Re: helping *trigger* » NikkiT2

Posted by Deneb on January 22, 2007, at 19:23:22

In reply to Re: helping *trigger* » Deneb, posted by NikkiT2 on January 22, 2007, at 0:44:22

> OD'ing is NOT superficial.
>
> it is NOT superficial cutting. Did you read my post?
>
> Would you like to know, in depth, what a nose bleed can signify in an asprin overdose? You're intelligent deneb, surely you know the danger of internal bleeding if your nose had already started bleeding.

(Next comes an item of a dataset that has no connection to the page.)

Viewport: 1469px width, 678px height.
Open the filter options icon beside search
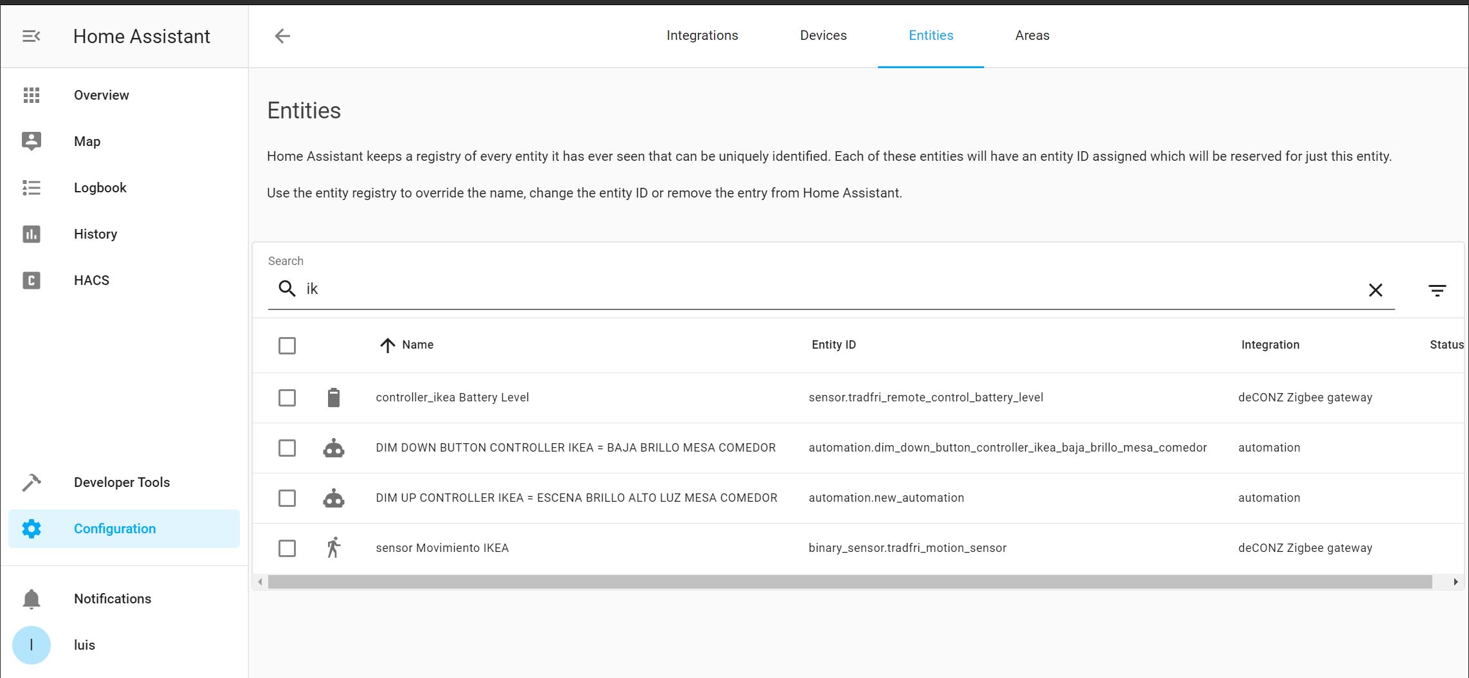click(1437, 290)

You're right Nikki. Any form of self harm is not OK. I won't do it again.

Deneb*

 

Re: How can you be sure? *triggers* » Deneb

Posted by fayeroe on January 22, 2007, at 19:40:03

In reply to Re: How can you be sure? *triggers* » fayeroe, posted by Deneb on January 20, 2007, at 22:56:25

> > deneb, every time you "mini OD" (i am SO uncomfortable with that term. i used to work in ER) you are doing damage to your liver and kidneys that they may not be able to reverse. every time you take too much of any medication, your liver has to work extra hard to protect you. you can google "liver" and learn how terribly important it is to have a good healthy one.
> >
> > i have to go on record and say that there is no "mini OD", medically, and a mistake may be made one day and it will be irreversible. pat
>
> I believe you Pat. I won't do it again.
>
> Deneb*

Deneb, somehow i had missed the post about the nosebleed. a nose bleed is a symptom that something is going on with your blood clotting.......and not clotting...

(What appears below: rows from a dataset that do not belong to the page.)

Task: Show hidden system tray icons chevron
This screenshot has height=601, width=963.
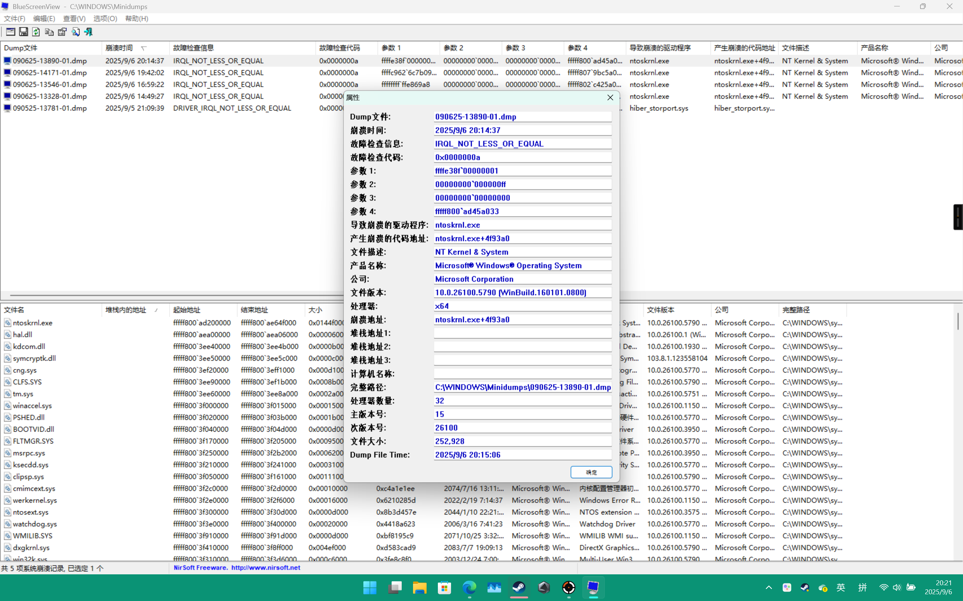Action: 768,587

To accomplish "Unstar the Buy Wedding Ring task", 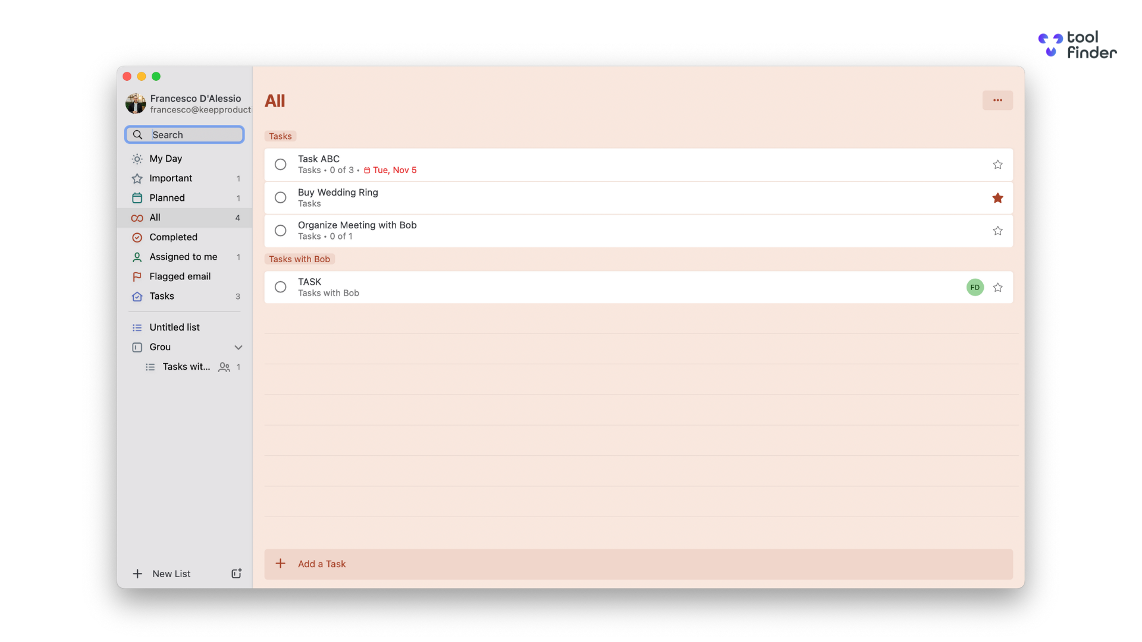I will click(x=997, y=197).

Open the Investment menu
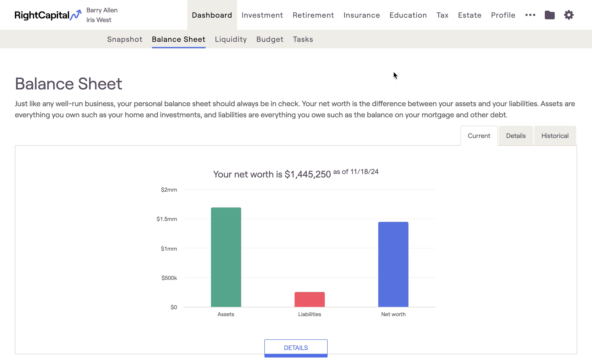(x=262, y=15)
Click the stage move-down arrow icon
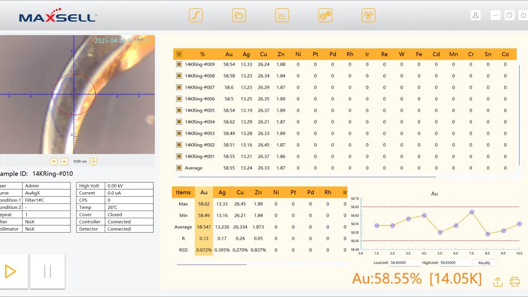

i am really glad that you believe what i've told you because i've seen patients in ER after an attempted OD and i don't want you to end up that sick. as i said before, there aren't any "mini ODs"......it all adds up and your liver and other organs pay the price down the road.

take care, pat

 

Re: helping

Posted by Dr. Bob on January 22, 2007, at 20:13:31

In reply to Re: helping » Dr. Bob, posted by Kath on January 22, 2007, at 12:58:23

> If i couldn't take the chosen method of self-harm (especially pills, which people can never be sure how each individual body will react to -- especially if I couldn't ensure dosing mistakes weren't made, especially if I wouldn't be there to monitor someone's health/coherance afterwards...to name a few) away from someone, then I would always tell them to call a professional. I don't make light of the harm that overdose can do. ...
>
> ElaineM

I think we're having this discussion at Admin, too, let's consolidate it there. Here's a link:

http://www.dr-bob.org/babble/admin/20061228/msgs/725306.html

--

> I think there've been other responses happening; maybe not in every single post, but from reading the posts, it seems to me that there's lots of warmth, empathy, sympathy, validation, encouragement, etc.....as I say, not in every post, but we're already giving those things as well as suggesting calling for help.
>
> Kath

That's great, it seems to me that all those responses could potentially feel helpful to someone in distress.